A new key is always inserted at a leaf while maintaining the properties of the binary search tree. We start the search for the key from the root until we reach a leaf node. Once a leaf node is found, the new node is added as its child. The steps to insert a node into a BST are as follows:

  • Initialize the current node (e.g., currNode or node) with the root.

  • Compare the key with the current node's value.

  • Move left if the key is less than or equal to the current node’s value.

  • Move right if the key is greater than the current node’s value.

  • Repeat steps 2 to 4 until you reach a leaf node.
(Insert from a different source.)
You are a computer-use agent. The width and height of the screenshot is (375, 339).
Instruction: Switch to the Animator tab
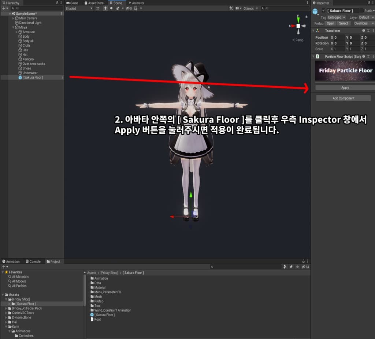pos(136,3)
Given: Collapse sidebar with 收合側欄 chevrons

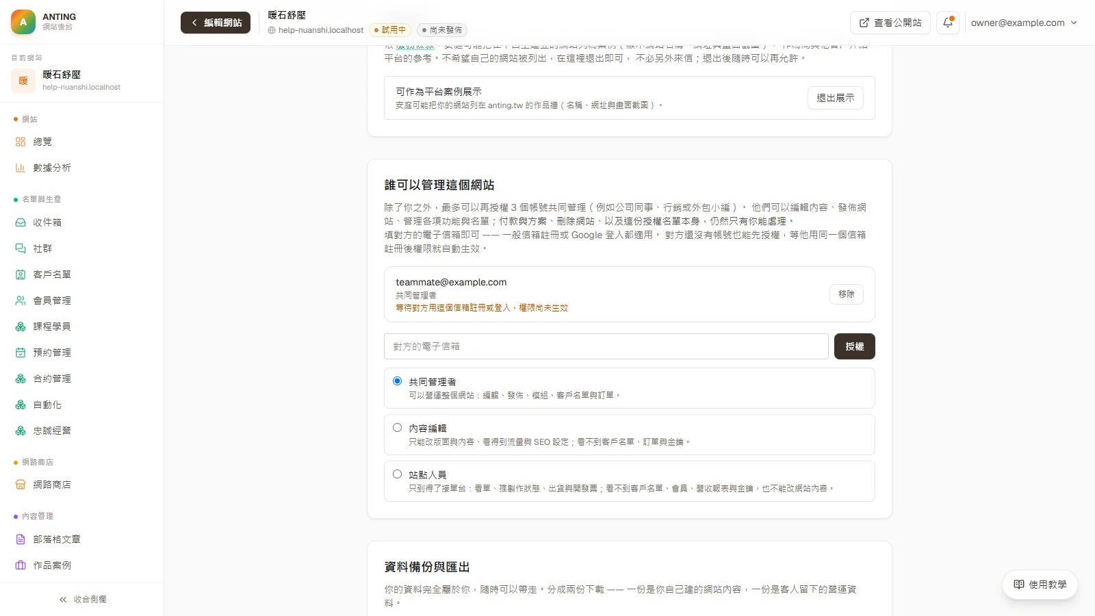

  • Attach the new key as a left or right child based on the comparison with the leaf node’s value.

    Insertion
#include <iostream>
using namespace std;
 
struct Node {
    int key;
    Node* left;
    Node* right;    
    Node(int item) {
        key = item;
        left = NULL;
        right = NULL;
    }
};
 
// A utility function to insert a new node with the given key
Node* insert(Node* node, int key) {
    if (node == NULL) 
        return new Node(key);    
 
    if (node->key == key) 
        return node;
 
    if (node->key < key) 
        node->right = insert(node->right, key);
    else 
        node->left = insert(node->left, key);
 
    return node;
}
 
// A utility function to do inorder tree traversal
void inorder(Node* root) {
    if (root != NULL) {
        inorder(root->left);
        cout << root->key << " ";
        inorder(root->right);
    }
}
 
// Driver program to test the above functions
int main() {
    Node* root = new Node(50);
    root = insert(root, 30);
    root = insert(root, 20);
    root = insert(root, 40);
    root = insert(root, 70);
    root = insert(root, 60);
    root = insert(root, 80);
 
    inorder(root);
 
    return 0;
}

Output:

20 30 40 50 60 70 80 

Time Complexity:

  • Worst-case time complexity of insertion is O(h), where h is the height of the BST.
  • In the worst case (e.g., a skewed tree), the height becomes n, and the time complexity becomes O(n).
  • Auxiliary Space: O(1)

Deletion

Deletion of a node in a binary search tree can be broken down into three scenarios:

Case 1: Delete a Leaf Node in BST

Deletion

Case 2: Delete a Node with One Child in BST

Deletion

Case 3: Delete a Node with Two Children in BST

Deletion
#include <bits/stdc++.h>
using namespace std;
 
struct Node {
    int key;
    Node* left;
    Node* right;
    Node(int k){
        key = k;
        left = right = nullptr;
    }
};
 
// Utility function to find the inorder successor
Node* getSuccessor(Node* curr){
    curr = curr->right;
    while (curr != nullptr && curr->left != nullptr)
        curr = curr->left;
    return curr;
}
 
// Function to delete a given key from the BST
Node* delNode(Node* root, int x){
    if (root == nullptr)
        return root;
 
    if (root->key > x)
        root->left = delNode(root->left, x);
    else if (root->key < x)
        root->right = delNode(root->right, x);
    else {
        if (root->left == nullptr) {
            Node* temp = root->right;
            delete root;
            return temp;
        }
 
        if (root->right == nullptr) {
            Node* temp = root->left;
            delete root;
            return temp;
        }
 
        Node* succ = getSuccessor(root);
        root->key = succ->key;
        root->right = delNode(root->right, succ->key);
    }
    return root;
}
 
// Utility function for inorder traversal
void inorder(Node* root){
    if (root != nullptr) {
        inorder(root->left);
        cout << root->key << " ";
        inorder(root->right);
    }
}
 
int main(){
    Node* root = new Node(10);
    root->left = new Node(5);
    root->right = new Node(15);
    root->right->left = new Node(12);
    root->right->right = new Node(18);
    int x = 15;
 
    root = delNode(root, x);
    inorder(root);
    return 0;
}

Output:

5 10 12 18
  • Time Complexity: O(h), where h is the height of the BST.
  • Auxiliary Space: O(h)

Searching

  • Searching for a value in a BST is similar to performing binary search on a sorted array.
  • Just like a binary search requires the array to be sorted, a BST’s structure allows for fast lookups due to its ordering property.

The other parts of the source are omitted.